> [Dataset]
- - - - - - -

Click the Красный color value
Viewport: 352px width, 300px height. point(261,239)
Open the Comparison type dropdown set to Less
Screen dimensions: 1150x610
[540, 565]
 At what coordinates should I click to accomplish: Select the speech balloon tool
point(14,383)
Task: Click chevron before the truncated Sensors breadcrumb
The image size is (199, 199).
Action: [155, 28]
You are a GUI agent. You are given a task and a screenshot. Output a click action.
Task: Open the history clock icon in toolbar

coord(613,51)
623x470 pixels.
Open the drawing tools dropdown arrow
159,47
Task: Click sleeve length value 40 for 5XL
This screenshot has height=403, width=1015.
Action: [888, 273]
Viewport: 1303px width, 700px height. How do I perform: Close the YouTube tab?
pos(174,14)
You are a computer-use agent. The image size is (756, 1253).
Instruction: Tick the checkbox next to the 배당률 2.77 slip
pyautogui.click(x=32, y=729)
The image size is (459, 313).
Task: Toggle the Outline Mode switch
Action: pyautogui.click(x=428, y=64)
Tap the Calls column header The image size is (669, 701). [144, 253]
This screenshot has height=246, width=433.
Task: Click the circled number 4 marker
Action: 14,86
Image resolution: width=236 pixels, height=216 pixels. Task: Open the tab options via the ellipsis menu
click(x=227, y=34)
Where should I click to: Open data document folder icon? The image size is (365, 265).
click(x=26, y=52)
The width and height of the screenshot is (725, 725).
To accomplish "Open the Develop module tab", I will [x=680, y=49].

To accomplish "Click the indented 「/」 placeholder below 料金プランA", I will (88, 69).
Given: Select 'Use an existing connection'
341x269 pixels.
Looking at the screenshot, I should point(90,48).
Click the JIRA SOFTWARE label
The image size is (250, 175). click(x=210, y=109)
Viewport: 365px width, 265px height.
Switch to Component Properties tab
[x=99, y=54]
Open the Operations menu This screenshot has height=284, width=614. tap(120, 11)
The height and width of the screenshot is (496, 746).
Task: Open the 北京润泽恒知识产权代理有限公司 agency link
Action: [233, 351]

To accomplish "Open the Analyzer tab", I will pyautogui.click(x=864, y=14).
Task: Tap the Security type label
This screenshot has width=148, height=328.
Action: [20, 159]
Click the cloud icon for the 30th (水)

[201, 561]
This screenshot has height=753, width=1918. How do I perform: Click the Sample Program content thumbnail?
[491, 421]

- - - - - - -

> [Your objective] Every line from the line containing "Given: Select 'Use an existing connection'" through the line containing "Task: Tap the Security type label" in the records above must be retyped exactly. Leave out the rest.

> [Written response]
Given: Select 'Use an existing connection'
341x269 pixels.
Looking at the screenshot, I should point(90,48).
Click the JIRA SOFTWARE label
The image size is (250, 175). click(x=210, y=109)
Viewport: 365px width, 265px height.
Switch to Component Properties tab
[x=99, y=54]
Open the Operations menu This screenshot has height=284, width=614. tap(120, 11)
The height and width of the screenshot is (496, 746).
Task: Open the 北京润泽恒知识产权代理有限公司 agency link
Action: [233, 351]

To accomplish "Open the Analyzer tab", I will pyautogui.click(x=864, y=14).
Task: Tap the Security type label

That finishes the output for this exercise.